Un poco de prehistoria. A principios de los ’70, el Gobierno puso en marcha la Industria Nacional del Cemento, heredera de Cementos Vallemí S.A. que quebró a finales de los ’60. El entonces ministro de Defensa, Marcial Samaniego, ya estaba pidiendo un segundo horno de Clinker para asegurar la producción de un material considerado estratégico. Nunca le hicieron caso y medio siglo después, las remendadas instalaciones siguen siendo pasto de improvisaciones, compras compulsivas y adaptaciones que no llevan a ningún lado. Algo similar ocurre con Petropar y su planta de molienda de caña de Troche para producir alcohol absoluto. Año tras año, prueba y error, no pueden dar con el equipo apropiado. La producción, en consecuencia, marcha a los saltos.
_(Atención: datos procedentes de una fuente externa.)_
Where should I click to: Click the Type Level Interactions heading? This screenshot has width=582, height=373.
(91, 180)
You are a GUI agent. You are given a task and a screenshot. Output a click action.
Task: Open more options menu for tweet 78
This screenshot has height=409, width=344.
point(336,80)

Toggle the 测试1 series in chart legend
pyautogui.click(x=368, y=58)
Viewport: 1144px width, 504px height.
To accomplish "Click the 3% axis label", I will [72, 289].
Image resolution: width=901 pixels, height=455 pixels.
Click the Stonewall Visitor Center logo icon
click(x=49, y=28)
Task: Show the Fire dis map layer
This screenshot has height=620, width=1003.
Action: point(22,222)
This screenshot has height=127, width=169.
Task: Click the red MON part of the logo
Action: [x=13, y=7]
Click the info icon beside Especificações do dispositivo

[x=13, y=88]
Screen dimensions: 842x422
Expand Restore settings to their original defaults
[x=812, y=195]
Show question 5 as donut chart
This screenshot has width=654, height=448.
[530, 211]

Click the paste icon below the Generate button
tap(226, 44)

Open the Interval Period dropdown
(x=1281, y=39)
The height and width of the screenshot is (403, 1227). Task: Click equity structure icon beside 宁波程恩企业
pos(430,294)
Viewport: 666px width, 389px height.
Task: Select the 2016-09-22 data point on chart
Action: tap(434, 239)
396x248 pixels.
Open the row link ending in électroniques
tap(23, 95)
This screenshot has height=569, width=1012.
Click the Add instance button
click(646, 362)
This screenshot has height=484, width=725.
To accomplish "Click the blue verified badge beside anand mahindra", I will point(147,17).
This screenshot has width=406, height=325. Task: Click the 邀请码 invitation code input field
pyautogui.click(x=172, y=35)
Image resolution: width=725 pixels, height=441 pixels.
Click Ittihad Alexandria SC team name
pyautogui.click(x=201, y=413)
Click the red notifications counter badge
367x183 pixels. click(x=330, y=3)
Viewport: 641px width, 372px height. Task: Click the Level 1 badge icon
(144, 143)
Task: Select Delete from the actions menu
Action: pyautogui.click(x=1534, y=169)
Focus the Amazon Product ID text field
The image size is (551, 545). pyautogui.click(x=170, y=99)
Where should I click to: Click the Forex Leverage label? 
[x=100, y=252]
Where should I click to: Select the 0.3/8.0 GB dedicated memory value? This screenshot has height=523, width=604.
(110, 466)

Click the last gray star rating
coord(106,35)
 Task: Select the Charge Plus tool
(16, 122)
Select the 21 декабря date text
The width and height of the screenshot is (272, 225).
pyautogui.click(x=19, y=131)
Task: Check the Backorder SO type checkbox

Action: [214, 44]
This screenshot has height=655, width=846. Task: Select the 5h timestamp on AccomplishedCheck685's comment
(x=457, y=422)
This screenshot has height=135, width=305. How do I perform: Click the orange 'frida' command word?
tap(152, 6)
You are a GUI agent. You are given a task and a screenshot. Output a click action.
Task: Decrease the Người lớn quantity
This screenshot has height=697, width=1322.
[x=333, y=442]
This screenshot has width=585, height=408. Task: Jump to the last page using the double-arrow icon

Ambas “industrias” del Estado, en gran medida, no son sino sendos almacenes de equipo obsoleto con el cual es imposible programar una producción estandarizada, estable y respondiendo a las corrientes de demanda de un mercado en el cual operan empresas privadas de alta eficiencia. A eso se suma una plantilla de funcionarios la mayor parte de los cuales no cumplen una función requerida sino que operan como fuentes de captación de recursos para sus padrinos políticos.
Este formato ya no admite prolongación sino es a costa de fuertes inyecciones de dinero público o, peor aún, aumentando el endeudamiento del ente.